On the flip side, we also meet a young girl named Ruby (Maisie Owens), who is on the run with no desire to return home. One evening, desperate for somewhere to sleep, Ruby checks cars parked on the street until she finds one unlocked. This car happens to be outside Angie’s home. Angie soon finds Ruby sleeping in the vehicle and approaches her in a friendly manner, but Ruby panics and runs off. However, it’s not long before the two cross paths again. Ruby is interested in Angie’s skill and talent for songwriting and guitar playing. Soon, Angie becomes Ruby’s close friend and even takes Ruby on as an understudy, bringing them both fulfilment and joy. However, Ruby has no idea of Angie’s current health situation, and Angie is struggling to reveal the news.
Three Chords and the Truth is best described as a drama film. Naturally, the story is quite deep and touching as we meet two characters suffering and struggling with their past and present issues. Angie’s introducing songwriting and guitar to Ruby allows her to express her emotions in a new way. The story is a wonderful one, and I admired how two unlikely people could somehow unite and strengthen each other through their pain and suffering.
Visually, this is a stunning-looking film, and the majority is crisp and sharp. The audio track is also pleasing, and the musical moments sound great.
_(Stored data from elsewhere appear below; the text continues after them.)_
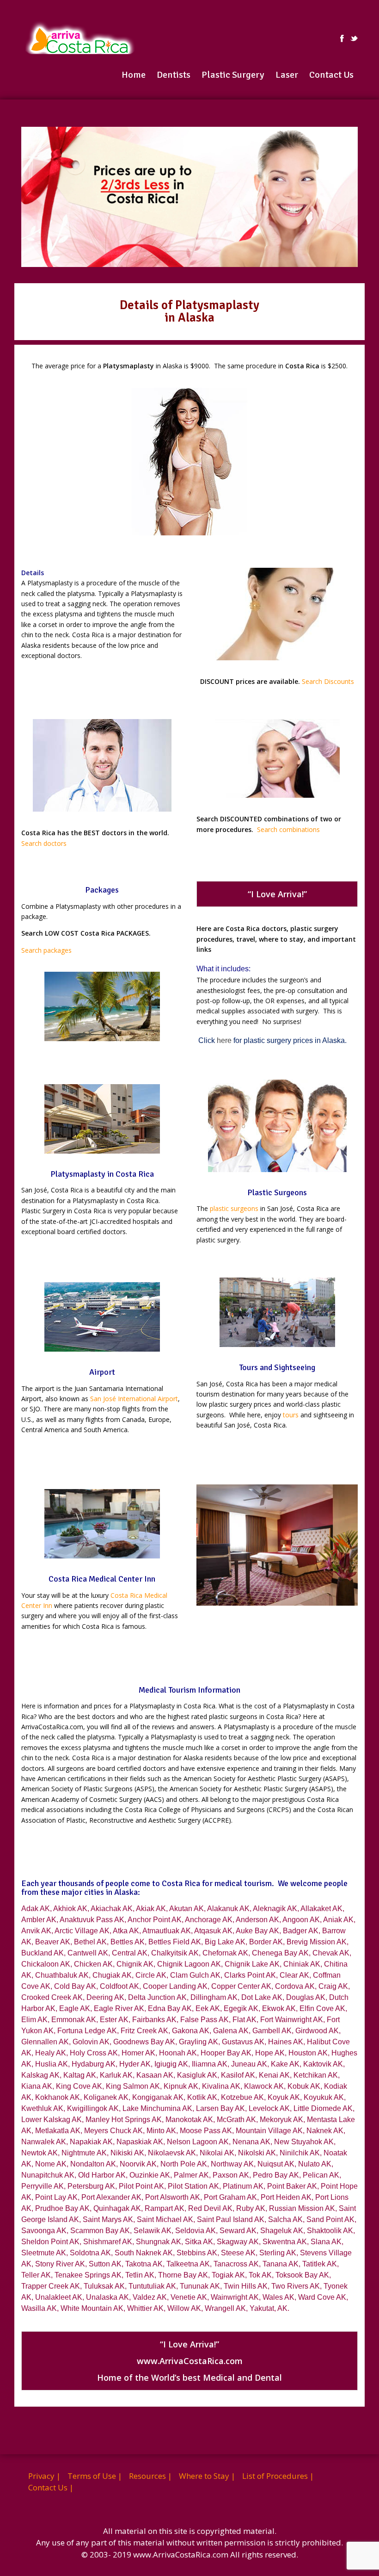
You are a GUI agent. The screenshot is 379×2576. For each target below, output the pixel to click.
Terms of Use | (94, 2475)
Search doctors (44, 843)
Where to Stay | (207, 2475)
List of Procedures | (278, 2475)
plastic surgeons (234, 1208)
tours (291, 1414)
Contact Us (331, 75)
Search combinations (288, 829)
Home (134, 75)
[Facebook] (342, 38)
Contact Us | (50, 2487)
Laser (286, 75)
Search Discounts (328, 681)
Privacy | (44, 2475)
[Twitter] (354, 38)
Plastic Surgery (233, 75)
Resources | (150, 2475)
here (224, 1040)
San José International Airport (134, 1398)
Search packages (46, 950)
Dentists (173, 75)
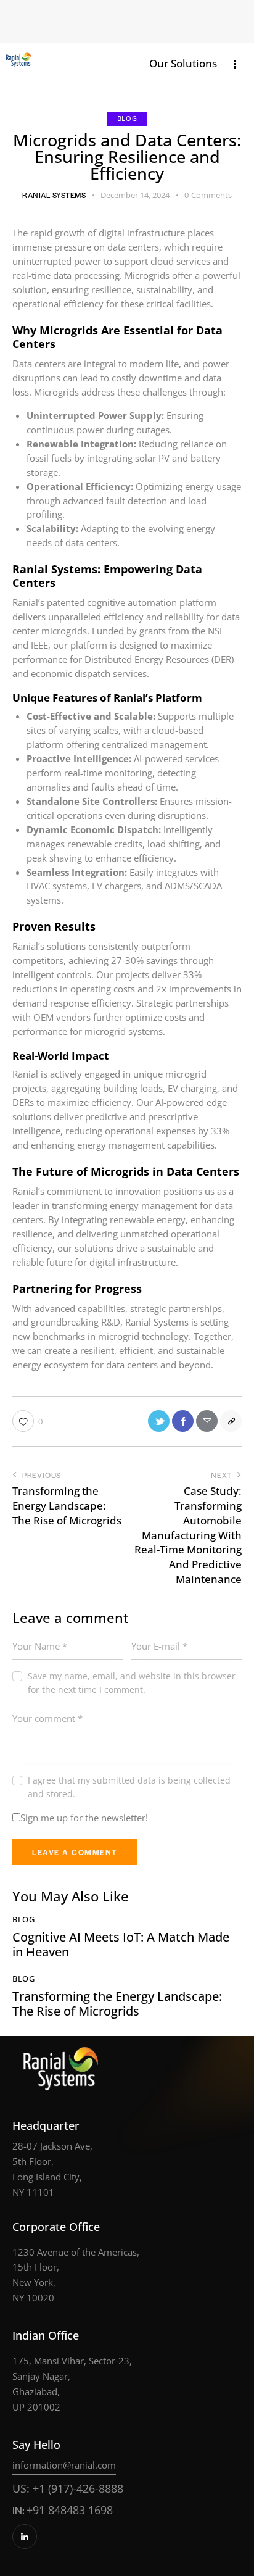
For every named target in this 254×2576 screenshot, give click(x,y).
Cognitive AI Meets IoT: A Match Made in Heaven (120, 1944)
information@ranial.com (64, 2465)
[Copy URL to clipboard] (231, 1421)
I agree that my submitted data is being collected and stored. (129, 1787)
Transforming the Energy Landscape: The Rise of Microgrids (117, 2004)
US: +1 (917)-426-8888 (67, 2488)
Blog (127, 118)
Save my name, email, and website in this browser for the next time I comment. (132, 1682)
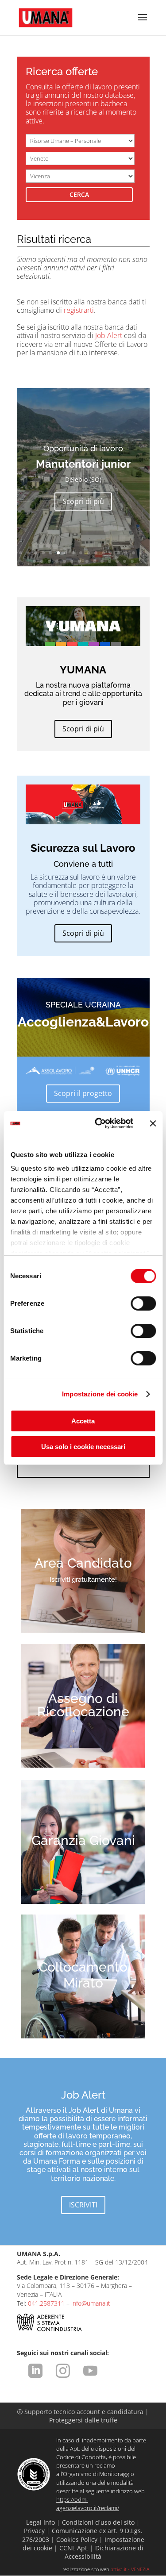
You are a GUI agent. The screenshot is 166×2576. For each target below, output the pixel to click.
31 (132, 561)
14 (118, 552)
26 (94, 561)
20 (49, 561)
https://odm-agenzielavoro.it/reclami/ (87, 2503)
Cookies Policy (76, 2539)
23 (71, 561)
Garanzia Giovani (83, 1840)
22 (64, 561)
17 (141, 552)
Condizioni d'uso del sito (98, 2522)
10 (88, 552)
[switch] (143, 1303)
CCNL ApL (73, 2548)
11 (95, 552)
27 (102, 561)
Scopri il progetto (83, 1093)
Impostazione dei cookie (100, 1394)
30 (124, 561)
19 (41, 561)
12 (103, 552)
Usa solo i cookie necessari (83, 1446)
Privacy (34, 2530)
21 (56, 561)
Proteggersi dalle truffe (83, 2420)
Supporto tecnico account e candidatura (81, 2411)
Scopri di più (83, 518)
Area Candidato (83, 1563)
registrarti (79, 310)
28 (109, 561)
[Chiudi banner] (153, 1123)
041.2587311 (46, 2303)
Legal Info (40, 2522)
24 (79, 561)
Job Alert (108, 335)
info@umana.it (90, 2303)
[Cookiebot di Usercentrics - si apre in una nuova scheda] (99, 1123)
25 (87, 561)
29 (117, 561)
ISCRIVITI (83, 2205)
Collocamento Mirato (83, 1975)
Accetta (83, 1421)
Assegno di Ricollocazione (83, 1705)
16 (133, 552)
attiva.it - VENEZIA (130, 2569)
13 (110, 552)
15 (125, 552)
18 (34, 561)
Performances are generally acceptable, with Jackie Marshall as Angie being the notable standout. She is the film’s natural strength and delivers the most robust performance. The side performance of Matthew L Heys, who plays Ruby’s father, also provides touching and compelling moments.
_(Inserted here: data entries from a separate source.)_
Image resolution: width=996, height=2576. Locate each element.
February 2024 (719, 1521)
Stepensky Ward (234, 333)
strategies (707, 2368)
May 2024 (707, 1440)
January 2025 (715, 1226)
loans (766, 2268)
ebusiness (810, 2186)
As for concerns, there are a couple. While the performances are generally okay, I can’t deny there are moments of dialogue that feel hugely clunky and come across as unnatural, especially during the first act. Pacing is also slightly questionable as some moments occur far quicker than expected, including the friendship of Angie and Ruby. Ruby’s introduction to music also feels somewhat rushed. While the story is basic, I thought some aspects came across as slightly vague, especially all the details of Angie’s past and the reasonings behind her music career.
Overall, I’m proud to say what a wonderful experience this dramatic and touching story of an unlikely friendship and bond is. I loved seeing the leading characters attempting to conquer their pasts and challenges together. For the most part, performances are excellent, with Jackie Marshall particularly shining here. Those who enjoy music will also be fond of the many moments throughout. At its core, the story is the strongest aspect, but I can’t deny that moments of clunky dialogue, some edits that feel slightly abrupt, and scenes that feel rushed all affect the final results. Still, I’m confident many viewers will have more than adequate time and a pleasing experience with this Australian film, especially given all the themes and drama on display.